═══ Texto
Na cidade, é fácil escapar à vigilância e perder-se na multidão citadina anónima. Por isso, a tradição e as opiniões da família e dos amigos perdem força ou mesmo credibilidade perante o citadino típico. Porém, as organizações burocráticas e formais que predominam na cidade barram, de diversos modos, essa liberdade individual, e impõem à cidade uma máquina formal da lei e dos regulamentos burocráticos que afecta o seu destino colectivo. Esta gigantesca máquina organizacional, cuja divisão do trabalho exige ao indivíduo um desempenho cada vez mais especializado, acaba por produzir "a atrofia da personalidade": «O indivíduo é cada vez menos capaz de fazer frente ao enorme aumento da cultura objectiva. O indivíduo é reduzido a uma quantité négligeable, talvez menos na sua consciência do que na sua prática e na totalidade dos obscuros sentimentos colectivos que dela nascem». Segundo Simmel, esta atrofia da cultura individual mediante a hipertrofia da cultura objectiva conduz ao ódio, à agressividade, à violência e à exclusão, na medida em que a atitude mental do citadino é uma atitude de reserva, não apenas de indiferença, mas também de uma ligeira aversão.
Mais próximo do nosso tempo e na peugada de Horkheimer, Adorno e Marcuse, Argan associou a liquidação do indivíduo com a crise da cidade:
«Foi-se reduzindo cada vez mais até ser eliminado o valor do indivíduo, do ego; o indivíduo não é mais do que um átomo na massa. Eliminando o valor do ego, elimina-se o valor da história de que o ego é o protagonista; eliminando o ego como sujeito, elimina-se o objecto correspondente, a natureza. (...) A realidade não é mais dada em escala humana, isto é, na medida em que pode ser concebida, pensada, compreendida pelo homem, mas na medida em que não pode e não deve ser pensada, e sim apenas dominada ou sofrida, objecto de um êxito ou de um malogro; na dimensão, portanto, do infinitamente grande e do infinitamente pequeno, do superior e do interior».
J Francisco Saraiva de Sousa

14 comentários:

J Francisco Saraiva de Sousa disse...

Simmel não faz a distinção entre trabalho abstracto e trabalho alienado, como fez brilhantemente Engels. Apesar disso, a sua teoria da vida metropolitana capta padrões urbanos dominantes que ameaçam atrofiar a mente individual. Isso que ele analisou está a realizar-se diante dos nossos olhos: o capitalismo tardio produziu uma sociedade metabolicamente reduzida. Esta sociedade está a liquidar o indivíduo autónomo e a cultura superior.
══════
═══ Excertos de dados
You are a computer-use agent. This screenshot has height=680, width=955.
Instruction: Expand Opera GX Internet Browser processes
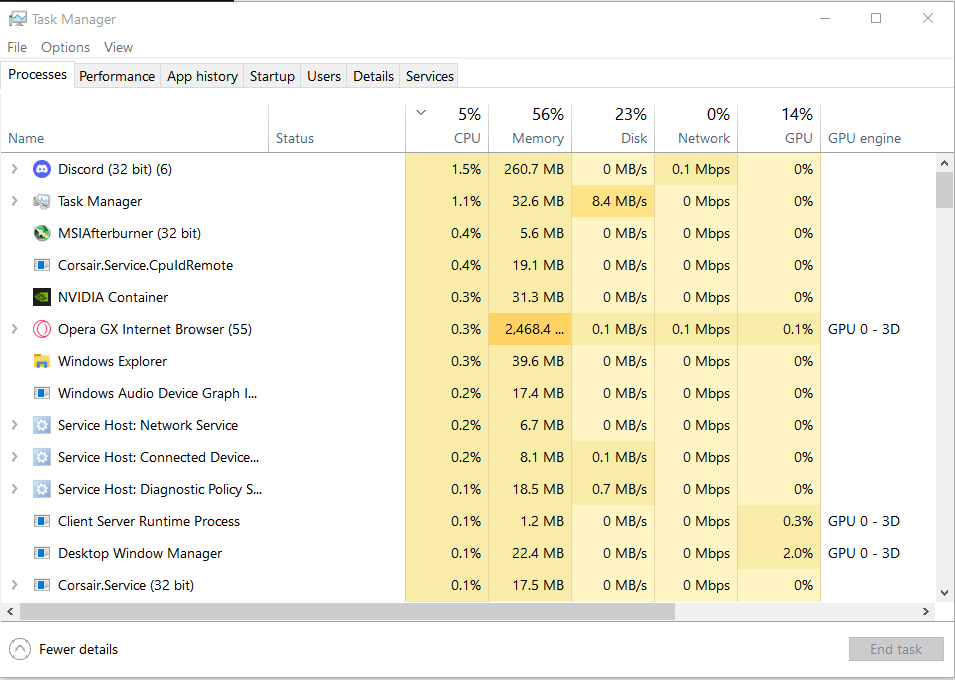(15, 330)
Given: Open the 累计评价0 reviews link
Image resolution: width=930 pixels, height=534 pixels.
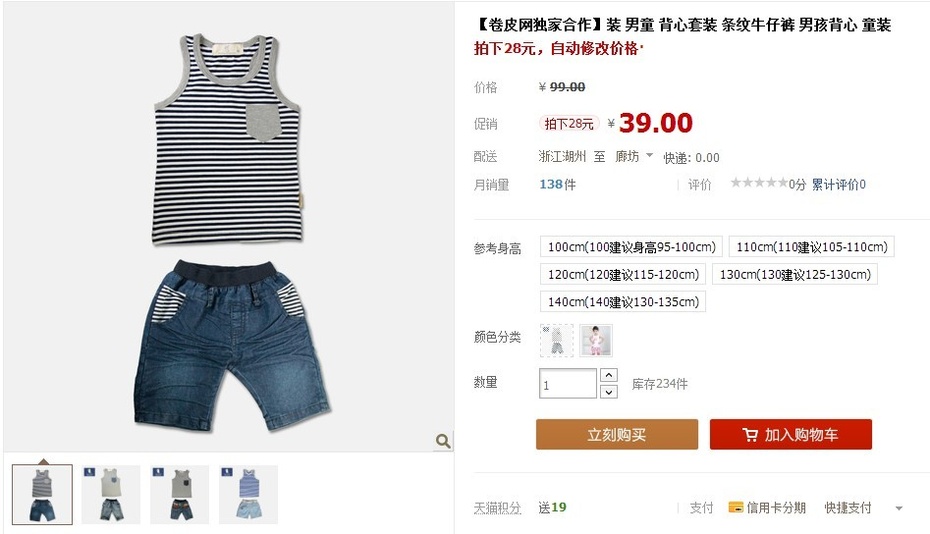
══════
- Tarefa proposta A
Com base no texto sobre a cidade e o indivíduo, indique se cada afirmação está de acordo com ele, respondendo sim ou não e citando as palavras decisivas: (i) na cidade é difícil escapar à vigilância; (ii) Argan associou a liquidação do indivíduo com a crise da cidade; (iii) Simmel distingue trabalho abstracto de trabalho alienado.
- Tarefa proposta B
Enumere, a partir do texto sobre a cidade e o indivíduo, todas as consequências a que, segundo Simmel, conduz a atrofia da cultura individual.
- Tarefa proposta C
Retome o texto sobre a cidade e o indivíduo a partir da sua última frase.

- Resposta à tarefa A
(i) Não: «Na cidade, é fácil escapar à vigilância e perder-se na multidão citadina anónima.»
(ii) Sim: «Argan associou a liquidação do indivíduo com a crise da cidade»
(iii) Não: «Simmel não faz a distinção entre trabalho abstracto e trabalho alienado»

- Resposta à tarefa B
Ódio, agressividade, violência e exclusão.

- Resposta à tarefa C
As últimas aterações sofridas pelas sociedades urbanas serão analisadas noutros posts.

J Francisco Saraiva de Sousa disse...

Embora este post não necessitasse do recurso a Argan, considero que a sua teoria da cidade como arte pode ajudar a elaborar projectos de salvação da cidade e da sua história e a orientar os arquitectos nessa tarefa.

É o que sucede com a cidade do Porto: existem umas criaturas cá no Porto que têm uma noção errada de "centro histórico" e tudo fazem para dificultar a sua revitalização. Ou que adulteram a cultura e a história do Porto por má-fé e muita ignorância, como mostra o caso do Bolhão.

A especulação deve ser contida e bem vigiada, porque os preços elevados dos terrenos e das habitações ou dos espaços comerciais e de serviços ameaçam desertificar o burgo propriamente dito. Fazem as pessoas sair da cidade e ir viver para os subúrbios ou cidades-satélites. Além disso, o Porto deve ser pensado ecologicamente como uma cidade com núcleos múltiplos que se concentram em torno do centro histórico. A modernização deve ser incentivada.

J Francisco Saraiva de Sousa disse...

Começo assim a elaborar uma teoria crítica da cidade e da arquitectura. Aldo Rossi, Bruno Zevi, L. Benevolo, Argan, Wölfflin, Pevsner, ou Noberg-Schulz e Charles Jencks, são alguns teóricos da arquitectura que deverão ser analisados. Rossi está muito próximo da teoria crítica: pensar o espaço é tarefa prioritária. Todos eles estão fartos das teorias sociológicas, de resto desprezadas.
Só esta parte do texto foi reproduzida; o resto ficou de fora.